REQUIREMENT = Count the lines in the entries below that contain the string "logo", and reply with that number alone.

RECORDS FOR THIS EXERCISE =

========================================================================

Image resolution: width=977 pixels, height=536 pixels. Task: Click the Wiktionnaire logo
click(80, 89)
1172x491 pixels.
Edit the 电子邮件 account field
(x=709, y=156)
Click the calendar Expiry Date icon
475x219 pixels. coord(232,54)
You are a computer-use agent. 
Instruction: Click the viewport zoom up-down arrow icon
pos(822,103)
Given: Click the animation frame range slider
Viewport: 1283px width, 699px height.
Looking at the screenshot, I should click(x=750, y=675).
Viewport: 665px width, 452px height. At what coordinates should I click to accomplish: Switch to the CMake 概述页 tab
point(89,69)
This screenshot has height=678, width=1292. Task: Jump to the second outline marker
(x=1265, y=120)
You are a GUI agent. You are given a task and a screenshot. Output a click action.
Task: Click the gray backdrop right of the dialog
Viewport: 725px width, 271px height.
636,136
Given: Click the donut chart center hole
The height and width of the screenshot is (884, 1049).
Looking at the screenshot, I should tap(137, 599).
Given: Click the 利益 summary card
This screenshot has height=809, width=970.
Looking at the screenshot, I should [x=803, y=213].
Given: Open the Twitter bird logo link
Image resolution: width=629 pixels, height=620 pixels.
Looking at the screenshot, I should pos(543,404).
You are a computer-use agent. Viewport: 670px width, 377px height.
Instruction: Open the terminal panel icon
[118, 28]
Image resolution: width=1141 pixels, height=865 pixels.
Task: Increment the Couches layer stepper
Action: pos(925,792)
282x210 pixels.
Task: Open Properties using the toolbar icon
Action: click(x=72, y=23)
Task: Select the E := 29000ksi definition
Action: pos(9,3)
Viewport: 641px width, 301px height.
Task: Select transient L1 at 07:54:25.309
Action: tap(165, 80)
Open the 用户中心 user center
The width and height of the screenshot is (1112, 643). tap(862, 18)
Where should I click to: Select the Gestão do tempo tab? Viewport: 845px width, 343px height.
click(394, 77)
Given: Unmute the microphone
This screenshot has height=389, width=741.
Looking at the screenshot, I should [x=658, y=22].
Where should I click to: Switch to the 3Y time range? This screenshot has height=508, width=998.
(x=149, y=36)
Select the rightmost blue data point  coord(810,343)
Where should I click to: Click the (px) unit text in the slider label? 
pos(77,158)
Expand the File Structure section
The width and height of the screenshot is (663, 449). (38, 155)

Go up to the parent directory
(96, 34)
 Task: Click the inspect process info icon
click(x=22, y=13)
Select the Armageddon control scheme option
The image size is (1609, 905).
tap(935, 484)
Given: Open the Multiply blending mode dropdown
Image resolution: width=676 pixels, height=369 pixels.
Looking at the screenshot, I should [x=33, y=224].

========================================================================

THE COMPLETED TASK = 2